Il y a seulement un message.
Cette période a été épouvantable et la traduction politique qui s’en dégage ne pouvait qu’être désastreuse. Le vote souligne le besoin d’un changement profond, pas de quelques améliorations cosmétiques. Bref, il faut se préparer à muter, à totalement changer de logiciel. A revoir de fond en comble les manière d’agir qui oublient de prendre en compte tant de citoyens, qui, forcément désabusés et désobligés, se détournent lors du vote par bravade et y trouvent comme une forme de réponse du berger à la bergère. La mule du pape a gardé son coup de pied longtemps, mais voici que s’exprime un ras le bol général. La droite, elle, est prise en tenaille entre les deux principales sources de bruit médiatiques, LREM et le RN et ne survit que quand elle est fidèle à des valeurs ancestrales. Sauf qu’hélas pour elle ces valeurs ont abouti au mur dans lequel nous buttons actuellement. Une doxa qui prive la grande majorité des gens de leurs droits et leur impose des conditions de vie toujours plus difficiles tout en détruisant la planète. Nous ne voyons, face à la crise sociale qui se profile, que des nécessités nouvelles, une attitude politique différente pour assainir le corps social et le guérir des peines qu’il connait désormais.

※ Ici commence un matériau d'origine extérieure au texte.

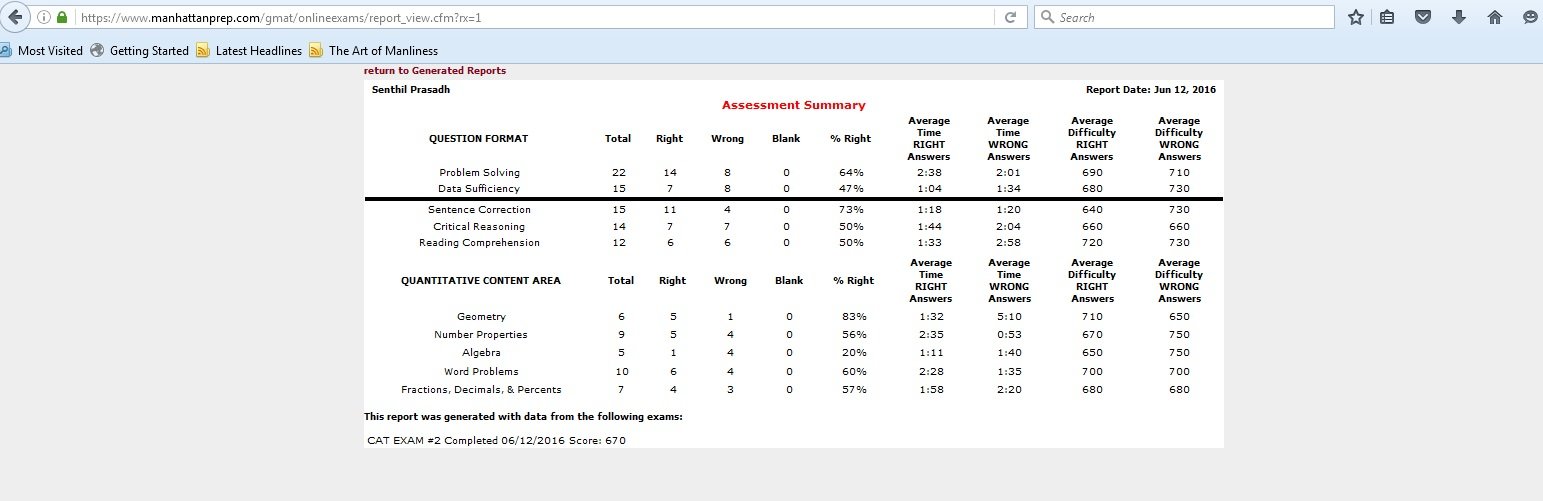
Task: Open the Getting Started bookmark
Action: (x=139, y=50)
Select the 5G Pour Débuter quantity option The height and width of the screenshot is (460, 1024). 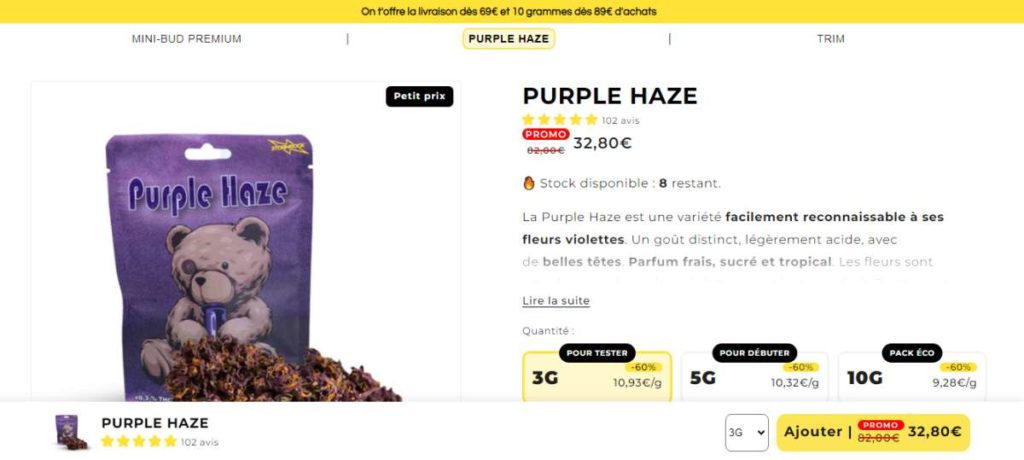click(754, 377)
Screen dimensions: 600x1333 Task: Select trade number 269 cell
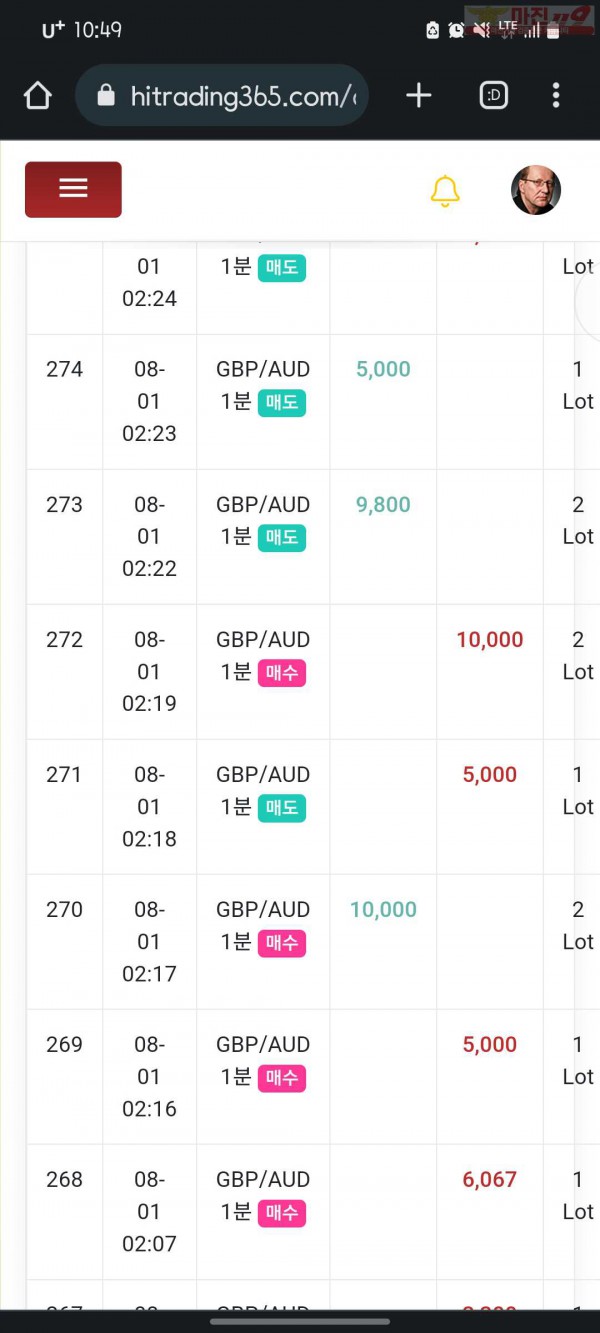64,1077
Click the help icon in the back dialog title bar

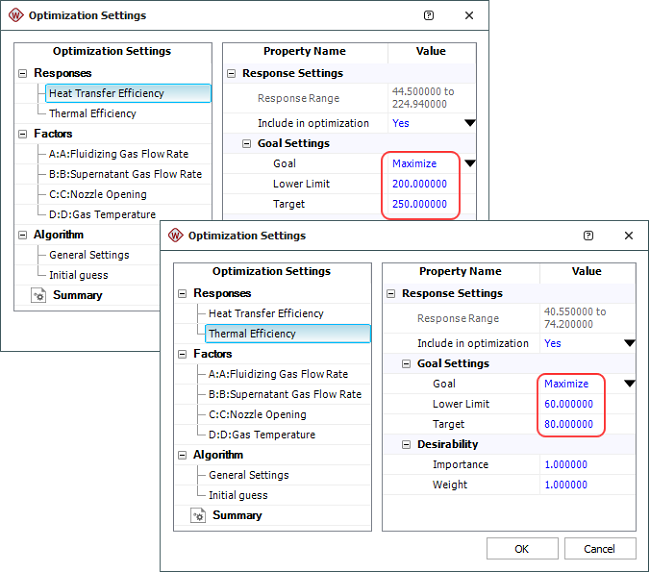[x=429, y=16]
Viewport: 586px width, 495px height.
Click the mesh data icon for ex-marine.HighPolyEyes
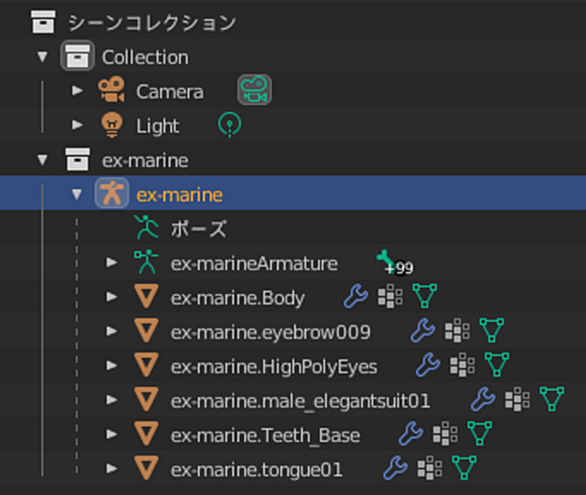[497, 365]
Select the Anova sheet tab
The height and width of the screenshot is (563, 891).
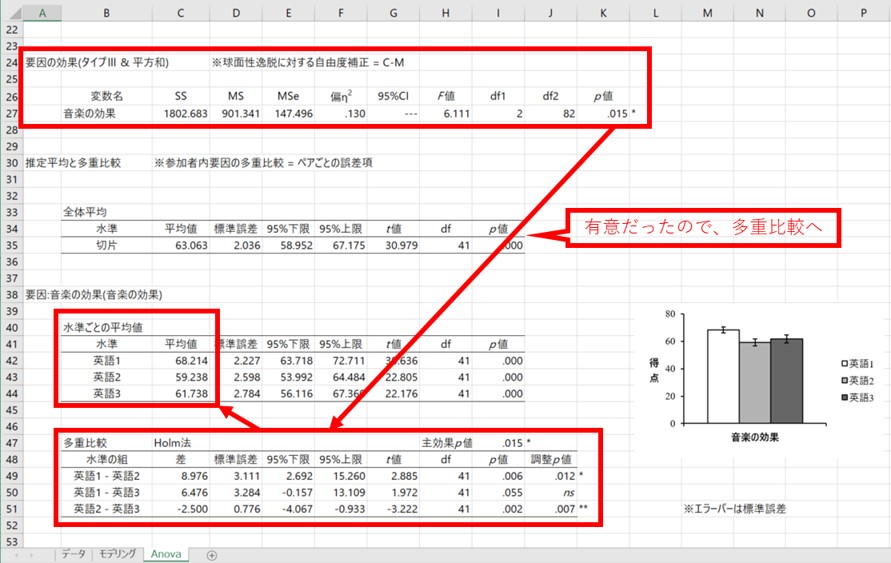tap(166, 554)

Il faudra que naisse un nouvel espoir dans ce pays. Une nouvelle philosophie de vie et une autre capacité à se projeter dans l’avenir pour donner une réelle profondeur historique aux projets qui seront définis pour le futur. Les nécessités nous les connaissons. Nous n’allons pas vers la fin du monde. Cette notion est une vieillerie, aussi ancienne que la fin de vie des hommes. Elle a connu des sorts favorables vers l’an mil et elle nous touche à nouveau jusqu’à ce que nous sachions extirper les fossiles mentaux qui nous encombrent l’esprit depuis si longtemps. Ne nous laissons pas abuser ou démobiliser. Il nous faut agir avec plus d’enthousiasme, de foi et de confiance en l’avenir. Nous n’allons pas disparaître. Allez le dire à tous les adolescents ! Nous avons à nous retrousser les manches pour agir et parer les dangers de notre temps, mais nous sommes une force collective qui peut venir à bout de toutes les difficultés. Comme de désamorcer une bombe écologique, de guérir une planète qui souffre véritablement pour mieux assurer l’avenir. Nous devons unifier les peuples du monde, trouver ce qui fait leurs points communs. Dégager l’intérêt réel d’une génération pour mieux la servir. Si nous savons y parer, nous ressentirons de nouvelles forces nous habiter. Celles de la véritable coopération internationale qui ne peut se faire qu’en fonction de la vraie prise en compte d’une réalité humaine fondamentale et de concepts qui seront en mesure d’avoir une préhension effective sur le réel.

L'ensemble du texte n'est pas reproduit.